Si la colocation a le vent en poupe, elle semble être victime de son succès. Les loyers ont, en effet, une fâcheuse tendance à augmenter. De nouvelles règles pèsent sur le contrat de location et la clause de solidarité entre « coloc ». Elles vont peut-être changer la donne.

Juin 2016, Paris Normandie num 47

 

Si la colocation a le vent en poupe, elle semble être victime de son succès. Les loyers ont, en effet, une fâcheuse tendance à augmenter. De nouvelles règles pèsent sur le contrat de location et la clause de solidarité entre « coloc ». Elles vont peut-être changer la donne.

 

Alors que l’Observatoire Clameur faisait état d’une baisse des loyers des locations vides de -1,1% sur un an à fin novembre 2015, la colocation, elle, voit ses valeurs grimper. Selon le Baromètre de la colocation du site Appartager.com, elles s’envolent de 3% sur un an à fin 2015 (+2,29% en 2014). Et ce n’est pas le succès de ce mode de location en région parisienne qui fait monter les loyers. La hausse n’est, en effet, que de +0,7% à Paris. En revanche, en province, la poussée est plus significative : +2,4%. Il faut désormais compter, en moyenne, 459 € par mois pour se loger en colocation, soit 14 € de plus que l’année précédente. Selon les responsables du site, « les agences immobilières ont une part de responsabilité importante dans la flambée des prix de la colocation. Elles pratiquent les tarifs les plus élevés du marché, avec un loyer moyen de 505 €, bien supérieur au loyer national moyen de 459 € ». En 2015, selon ce spécialiste, leurs prix auraient augmenté de 1,6%. Cependant, les colocataires à la recherche d’un remplaçant ont également demandé un loyer de 1,6% plus élevé sur un an que pour le colocataire sortant. Par ailleurs, les propriétaires sont également responsables de la hausse. En effet, si leurs prix restent actuellement les plus bas (443 € en moyenne), ils ont néanmoins augmenté de 2% en 2015.

 

La colocation reste 30% moins chère

Malgré la hausse des loyers, la colocation demeure (peut-être plus pour longtemps) la solution la plus économique pour se loger. Elle serait 30% moins cher qu’une location traditionnelle, toujours  selon le site Appartager.com. D’où l’affluence de la demande. Pour une offre de colocation, 8 candidats seraient en recherche. « Soit 30% de plus qu’en 2014 et 100% de plus qu’en 2012 », indique le site. Les villes de province sont les plus demandées. En tête du classement, Bordeaux (20 colocataires pour une offre), Nantes et Rennes, respectivement à 14 et 13 candidats pour une chambre. Parmi le Top 5 des villes les plus chères, Paris avec 560 €, Annemasse avec 523 €, Cannes avec 517 € ou encore Nice (490 €) et Aix-en-Provence (462 €).

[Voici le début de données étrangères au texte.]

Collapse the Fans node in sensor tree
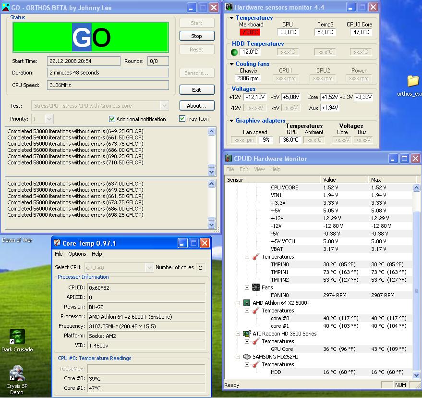 coord(247,287)
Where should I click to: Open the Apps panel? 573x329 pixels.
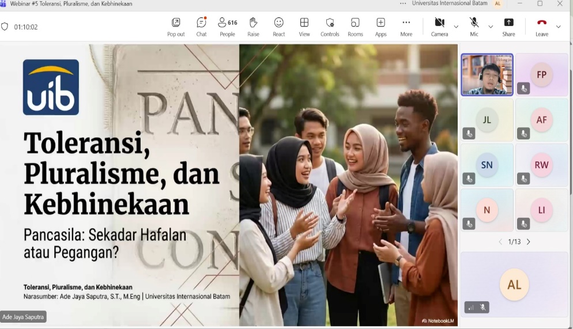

Devant la montée en puissance de la colocation et son manque de reconnaissance juridique, la loi ALUR du 24 mars 2014 a donné une définition à la colocation. Il s’agit de « la location d’un même logement par plusieurs locataires, constituant leur résidence principale et formalisée par la conclusion d’un contrat unique ou de plusieurs contrats entre les locataires et le bailleur ». La loi Macron du 6 août 2015 en exclut toutefois les époux et partenaires liés par un Pacs, mais pas les concubins.

En colocation, le bailleur peut faire signer un contrat unique regroupant tous les colocataires ou un contrat individuel par colocataire. Dans le premier cas, à chaque changement, un avenant est signé avec le colocataire entrant. Dans le second, un nouveau bail est conclu. Le paiement du loyer, des charges et du dépôt de garantie est partagé entre tous les colocataires

 

À savoir

La clause de solidarité permettant au bailleur de réclamer le loyer, les charges et les éventuelles dégradations à n’importe quel colocataire pour la totalité des sommes dues, même s’il a donné congé et s’il n’habite plus le logement, a été modifiée par la loi ALUR.

 

À retenir

Pour tout bail conclu depuis le 27 mars 2014, le colocataire sortant est libéré du paiement du loyer et des charges à la date d’effet du congé si un nouveau colocataire le remplace. À défaut, la solidarité continue à jouer, mais seulement pour une durée de 6 mois.